Every health care institution across the country has (or should have) a policy in place requiring any portable electronic computing or media device that stores, transmits, or creates patient information be encrypted. On the HHS website listing large (500+) breaches, more than 70 percent of the breaches listed thus far (through June 2) are due to a “theft” or “loss” of patient information—most of which involve a stolen or lost portable electronic computing or media device.
If you use an un-encrypted portable electronic computing or media device for patient care-related activities, call your privacy officer and ask him or her to explain the encryption requirements of your institution. Follow up to be sure you meet the requirements.
Lesson No. 2: Unauthorized access of a patient’s record is another cardinal privacy rule that should not be broken. Do not access patient information on electronic systems (or paper charts, for that matter) for any patient whose records you are not authorized to access for legitimate business purposes.
Accessing the records of a public figure or athlete without a “business” need-to-know is an obvious fatal error in judgment. The business need-to-know basis for accessing patient records also extends to accessing records of your family, co-workers, and friends. “Same last name” audits are, in fact, a popular audit focus. For instance, if your last name is Klammerstein, and I as a privacy officer pull your name for a random audit and see you accessed the account of three other Klammersteins on our electronic medical record (EMR) system, my alarm bells will start ringing. Another target is an access into an account of a co-worker or even someone who appeared in the local media (e.g., people injured on a nearby major interstate highway or children who were injured in a tragic accident that was reported on the local news).
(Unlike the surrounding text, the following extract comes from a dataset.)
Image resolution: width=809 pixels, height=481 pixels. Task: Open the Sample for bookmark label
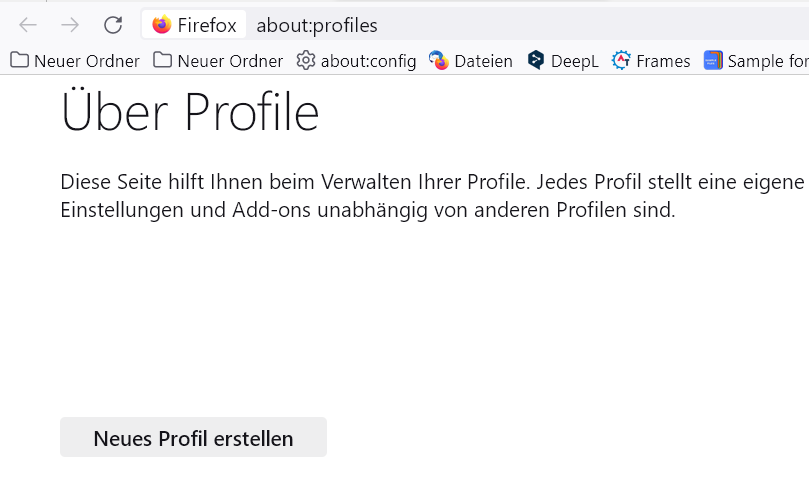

There are great advancements in auditing tools as part of EMR systems, so much of the data can be collected and sorted in just a few clicks. As such, it is in your best interest to assume your activities will be monitored whenever you are accessing patient information.
Lesson No. 3: Encrypt your e-mails to people outside your institution if they contain patient information. Once again, learn your institution’s policies. If you are e-mailing patient information in spreadsheets or attachments, or including it in the body of an e-mail to parties outside of your institution, your institution may require you to send those e-mails in encrypted format. Failure to encrypt an e-mail containing patient information to a third party may be considered a privacy breach, requiring notice to all affected patients whose information was included in the e-mail. A transmission across the internet in an unencrypted format is perceived as an apparent risk because there’s a chance the e-mail may be intercepted during transmission.
Important Lessons Learned
If you carefully consider and learn from these lessons, you will greatly diminish the likelihood your privacy officer will call you into his or her office to discuss employment termination for violating your institution’s privacy policies. Of course, there are other privacy policies with which you will need to be familiar; but in the world of coding, the three aforementioned lessons are likely to be the most important in protecting your livelihood.
David Behinfar, JD, LLM, CHC, CIPP, is the privacy manager at the University of Florida Health Science Center, Jacksonville.